From 1968 to 1978, Pitt served on the staff of the SEC, eventually becoming the agency's youngest general counsel in 1975 (at age 30). In between his two tenures at the SEC, Pitt was a senior partner at Fried, Frank, Harris, Shriver & Jacobson, where he represented clients such as: Lloyd's of London, the New York Stock Exchange, Fortune 500 corporations, and "virtually all the exchanges and investment houses." Pitt was later the chairman of the SEC, serving for eighteen months between 2001 and 2003 (rather than his full five-year term), before he resigned abruptly during a wave of criticism.

Notable accomplishments 
As the 26th Chairman of the SEC, Pitt, among other things, oversaw the SEC's response to the market disruptions resulting from the terrorist attacks of 9/11, for which he was lauded as a "voice of calm."
Further, Pitt was the "architect of the new rule requiring executives of large companies to personally certify their financial results."
Pitt created the SEC's "real time enforcement" program—a policy designed to make the SEC's enforcement initiatives more efficient and effective for the protection of investors and led the SEC's unanimous adoption of dozens of rules implementing the Sarbanes-Oxley Act of 2002.

Criticism and resignation

In July 2002, The New York Times wrote: "Democratic and Republican members of Congress joined administration officials today in ridiculing Harvey L. Pitt's request that his pay be increased and his job as chairman of the Securities and Exchange Commission be elevated to cabinet rank ... evoking an outpouring of bipartisan scorn." Pitt had tried to insert a provision into corporate antifraud legislation that would increase his pay by 21%, and also elevate his status to that of cabinet level, on a par with the secretary of state and attorney general, at a time when the stock markets had sunk to five-year lows and some congressional leaders were calling for him to resign. Tom Daschle, the Senate majority leader, who had previously called for Pitt to be dismissed, said: "Of all the things he has to think about, it is amazing to me that this is what he's spending his time thinking about. I think it makes our point, the point many of us had, that he is not qualified to serve in that position."

Pitt became the target of criticism when the Enron scandal broke out on his watch. Democrats alleged that he was too close to the accounting industry and that he subverted efforts to tighten regulation in the wake of the Enron scandal and other cases of corporate malfeasance. Pitt has also been blamed for not investigating millions of dollars made due to "put options" placed on United, and American Airlines just prior to Sept. 11, 2001. He also raised concerns when he met privately with former clients of his while they were subjects of SEC investigations.
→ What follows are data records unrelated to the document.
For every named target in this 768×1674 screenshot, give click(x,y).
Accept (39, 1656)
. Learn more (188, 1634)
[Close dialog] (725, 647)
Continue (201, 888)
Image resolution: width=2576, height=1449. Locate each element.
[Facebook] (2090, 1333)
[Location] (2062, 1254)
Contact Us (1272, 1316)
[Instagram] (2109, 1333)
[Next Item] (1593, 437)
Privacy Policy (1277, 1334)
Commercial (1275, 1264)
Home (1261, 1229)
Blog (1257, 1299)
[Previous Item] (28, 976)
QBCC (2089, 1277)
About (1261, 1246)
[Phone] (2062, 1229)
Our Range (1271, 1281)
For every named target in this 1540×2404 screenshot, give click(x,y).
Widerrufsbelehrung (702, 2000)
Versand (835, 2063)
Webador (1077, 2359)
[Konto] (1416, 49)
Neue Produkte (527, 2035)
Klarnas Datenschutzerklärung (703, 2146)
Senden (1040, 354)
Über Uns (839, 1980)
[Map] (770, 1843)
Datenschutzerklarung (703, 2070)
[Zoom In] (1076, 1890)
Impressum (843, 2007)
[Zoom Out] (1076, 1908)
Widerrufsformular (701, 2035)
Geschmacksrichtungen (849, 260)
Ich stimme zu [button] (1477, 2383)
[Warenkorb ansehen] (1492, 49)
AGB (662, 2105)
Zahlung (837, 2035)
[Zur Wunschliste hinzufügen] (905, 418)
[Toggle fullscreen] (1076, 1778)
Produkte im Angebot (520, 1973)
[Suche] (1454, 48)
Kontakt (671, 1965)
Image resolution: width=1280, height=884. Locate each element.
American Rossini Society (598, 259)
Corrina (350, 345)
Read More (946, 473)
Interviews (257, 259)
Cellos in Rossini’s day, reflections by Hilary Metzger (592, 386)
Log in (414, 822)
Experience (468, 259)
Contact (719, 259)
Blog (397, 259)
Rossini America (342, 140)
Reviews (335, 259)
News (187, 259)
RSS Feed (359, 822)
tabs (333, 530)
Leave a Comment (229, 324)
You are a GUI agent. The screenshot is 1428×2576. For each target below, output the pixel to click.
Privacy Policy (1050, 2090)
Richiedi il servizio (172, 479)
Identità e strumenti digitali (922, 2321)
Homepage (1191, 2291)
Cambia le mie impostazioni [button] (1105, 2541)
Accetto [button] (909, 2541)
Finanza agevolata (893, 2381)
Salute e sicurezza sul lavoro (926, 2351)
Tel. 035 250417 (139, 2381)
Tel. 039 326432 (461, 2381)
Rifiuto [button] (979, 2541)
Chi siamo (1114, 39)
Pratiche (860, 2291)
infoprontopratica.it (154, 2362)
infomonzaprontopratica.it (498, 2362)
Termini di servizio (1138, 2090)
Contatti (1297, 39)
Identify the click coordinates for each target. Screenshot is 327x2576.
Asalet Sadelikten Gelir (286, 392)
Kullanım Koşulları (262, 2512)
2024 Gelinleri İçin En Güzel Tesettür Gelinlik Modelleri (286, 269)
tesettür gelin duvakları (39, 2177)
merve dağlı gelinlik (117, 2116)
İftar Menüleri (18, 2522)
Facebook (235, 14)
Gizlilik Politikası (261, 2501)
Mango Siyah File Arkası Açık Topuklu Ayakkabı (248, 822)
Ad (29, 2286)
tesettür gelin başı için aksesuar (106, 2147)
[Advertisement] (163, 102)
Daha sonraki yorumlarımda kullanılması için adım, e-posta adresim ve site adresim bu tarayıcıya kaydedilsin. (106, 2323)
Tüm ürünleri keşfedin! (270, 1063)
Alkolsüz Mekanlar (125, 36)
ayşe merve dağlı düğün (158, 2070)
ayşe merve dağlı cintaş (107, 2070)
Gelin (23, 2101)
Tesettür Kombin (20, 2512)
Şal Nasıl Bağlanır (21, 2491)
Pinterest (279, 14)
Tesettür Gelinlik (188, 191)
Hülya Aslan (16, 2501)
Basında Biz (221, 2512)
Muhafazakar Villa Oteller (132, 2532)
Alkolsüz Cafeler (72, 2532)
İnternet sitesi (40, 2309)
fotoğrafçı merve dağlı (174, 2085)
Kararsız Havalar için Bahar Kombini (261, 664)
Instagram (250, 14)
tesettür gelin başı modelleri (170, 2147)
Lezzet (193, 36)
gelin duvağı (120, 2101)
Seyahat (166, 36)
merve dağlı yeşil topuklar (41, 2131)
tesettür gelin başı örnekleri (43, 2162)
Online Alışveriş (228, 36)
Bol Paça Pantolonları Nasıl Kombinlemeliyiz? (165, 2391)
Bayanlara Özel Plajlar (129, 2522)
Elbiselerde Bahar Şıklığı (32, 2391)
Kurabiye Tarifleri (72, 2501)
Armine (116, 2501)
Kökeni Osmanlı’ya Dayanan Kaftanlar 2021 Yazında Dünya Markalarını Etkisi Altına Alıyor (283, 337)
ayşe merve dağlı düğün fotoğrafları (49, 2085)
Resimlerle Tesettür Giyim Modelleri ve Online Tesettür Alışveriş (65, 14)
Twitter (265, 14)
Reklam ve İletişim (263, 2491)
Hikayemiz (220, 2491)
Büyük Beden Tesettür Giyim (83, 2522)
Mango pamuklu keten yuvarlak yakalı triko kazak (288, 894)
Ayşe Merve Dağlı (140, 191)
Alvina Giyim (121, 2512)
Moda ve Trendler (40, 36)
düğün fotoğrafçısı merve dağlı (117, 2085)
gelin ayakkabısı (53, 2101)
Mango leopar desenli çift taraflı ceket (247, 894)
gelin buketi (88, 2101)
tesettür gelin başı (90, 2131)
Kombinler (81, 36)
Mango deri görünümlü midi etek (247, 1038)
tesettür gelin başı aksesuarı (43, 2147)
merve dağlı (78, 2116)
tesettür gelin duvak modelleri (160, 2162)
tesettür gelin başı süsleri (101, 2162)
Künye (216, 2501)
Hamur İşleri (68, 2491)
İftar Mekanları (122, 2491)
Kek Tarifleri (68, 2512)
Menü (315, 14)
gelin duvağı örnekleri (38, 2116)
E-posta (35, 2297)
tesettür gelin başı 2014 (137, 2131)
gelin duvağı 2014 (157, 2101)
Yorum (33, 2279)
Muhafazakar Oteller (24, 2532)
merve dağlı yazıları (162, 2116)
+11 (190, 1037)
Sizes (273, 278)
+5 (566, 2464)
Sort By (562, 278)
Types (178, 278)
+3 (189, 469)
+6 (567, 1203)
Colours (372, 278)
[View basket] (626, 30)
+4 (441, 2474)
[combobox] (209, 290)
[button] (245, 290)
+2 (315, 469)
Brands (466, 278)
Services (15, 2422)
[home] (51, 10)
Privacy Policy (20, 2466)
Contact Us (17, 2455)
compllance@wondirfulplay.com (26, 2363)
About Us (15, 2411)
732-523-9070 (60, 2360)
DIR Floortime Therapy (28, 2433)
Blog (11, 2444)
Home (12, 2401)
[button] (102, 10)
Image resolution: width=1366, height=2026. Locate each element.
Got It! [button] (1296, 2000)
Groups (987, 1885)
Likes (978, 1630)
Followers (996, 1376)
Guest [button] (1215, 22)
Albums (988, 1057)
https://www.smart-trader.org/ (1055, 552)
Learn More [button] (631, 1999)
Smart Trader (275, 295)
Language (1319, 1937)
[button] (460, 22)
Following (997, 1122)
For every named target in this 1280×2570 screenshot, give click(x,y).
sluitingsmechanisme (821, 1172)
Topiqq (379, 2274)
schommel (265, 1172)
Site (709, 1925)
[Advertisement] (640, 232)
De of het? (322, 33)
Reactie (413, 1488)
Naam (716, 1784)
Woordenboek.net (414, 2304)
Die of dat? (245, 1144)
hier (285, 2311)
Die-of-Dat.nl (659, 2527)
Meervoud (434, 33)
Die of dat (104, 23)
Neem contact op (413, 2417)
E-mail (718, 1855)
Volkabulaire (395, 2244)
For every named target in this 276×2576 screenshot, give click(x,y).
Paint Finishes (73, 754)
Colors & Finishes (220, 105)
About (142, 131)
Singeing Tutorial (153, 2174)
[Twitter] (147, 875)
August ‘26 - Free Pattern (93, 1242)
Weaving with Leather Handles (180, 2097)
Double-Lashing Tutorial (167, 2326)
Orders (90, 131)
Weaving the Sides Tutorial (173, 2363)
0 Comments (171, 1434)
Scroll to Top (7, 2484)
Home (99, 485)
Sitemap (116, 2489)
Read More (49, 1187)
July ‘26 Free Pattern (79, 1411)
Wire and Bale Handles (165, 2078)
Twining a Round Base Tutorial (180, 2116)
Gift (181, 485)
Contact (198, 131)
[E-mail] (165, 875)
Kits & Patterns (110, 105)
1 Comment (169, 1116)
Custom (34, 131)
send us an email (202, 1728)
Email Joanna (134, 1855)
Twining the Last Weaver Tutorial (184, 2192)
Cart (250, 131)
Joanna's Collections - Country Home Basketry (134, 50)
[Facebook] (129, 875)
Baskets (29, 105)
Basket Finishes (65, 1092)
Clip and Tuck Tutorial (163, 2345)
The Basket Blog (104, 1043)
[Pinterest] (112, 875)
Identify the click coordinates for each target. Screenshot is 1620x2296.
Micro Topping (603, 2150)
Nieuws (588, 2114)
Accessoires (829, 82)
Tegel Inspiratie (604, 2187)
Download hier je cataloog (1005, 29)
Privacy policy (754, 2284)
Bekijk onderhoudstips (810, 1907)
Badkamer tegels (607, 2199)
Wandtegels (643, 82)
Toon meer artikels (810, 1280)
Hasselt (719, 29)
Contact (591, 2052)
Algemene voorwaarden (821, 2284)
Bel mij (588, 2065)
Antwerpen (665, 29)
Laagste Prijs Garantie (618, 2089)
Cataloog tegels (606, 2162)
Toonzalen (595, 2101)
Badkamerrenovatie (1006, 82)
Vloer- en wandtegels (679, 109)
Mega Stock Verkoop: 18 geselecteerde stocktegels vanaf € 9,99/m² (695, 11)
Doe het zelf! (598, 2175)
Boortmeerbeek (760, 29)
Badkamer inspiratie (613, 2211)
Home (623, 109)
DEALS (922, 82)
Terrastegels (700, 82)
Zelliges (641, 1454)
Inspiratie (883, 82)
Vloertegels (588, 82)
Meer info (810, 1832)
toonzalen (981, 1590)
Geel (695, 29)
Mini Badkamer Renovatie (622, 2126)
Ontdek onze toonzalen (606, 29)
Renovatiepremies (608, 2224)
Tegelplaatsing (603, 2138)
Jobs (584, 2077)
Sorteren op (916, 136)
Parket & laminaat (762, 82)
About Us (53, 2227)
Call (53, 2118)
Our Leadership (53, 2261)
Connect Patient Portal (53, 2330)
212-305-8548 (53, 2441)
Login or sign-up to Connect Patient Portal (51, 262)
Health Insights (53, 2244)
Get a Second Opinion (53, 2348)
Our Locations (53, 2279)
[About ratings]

Pitt resigned after attempting to appoint a board member (78-year-old William Webster) who chaired the audit committee of a company under SEC investigation for fraud and accounting irregularities, while it lacked internal controls, to head a commission overseeing the accounting industrywithout informing the White House or the other SEC Commissioners that Webster was under scrutiny for his involvement in a corporate accounting fraud investigation. Democratic Senator Paul Sarbanes, Chairman of the Senate Banking Committee, called for Pitt's resignation.  Republican Senators including Mike Enzi (Wyoming), the only accountant in the Senate, and Richard Shelby (Alabama) joined John McCain in criticizing Pitt. The U.S. Chamber of Commerce withdrew its support of Pitt.  A GAO report later  criticized Pitt for his lack of diligence in the decision to name Webster to head the Public Company Accounting Oversight Board, while also finding that while Pitt was aware of the Webster fraud investigation he was not aware of certain details.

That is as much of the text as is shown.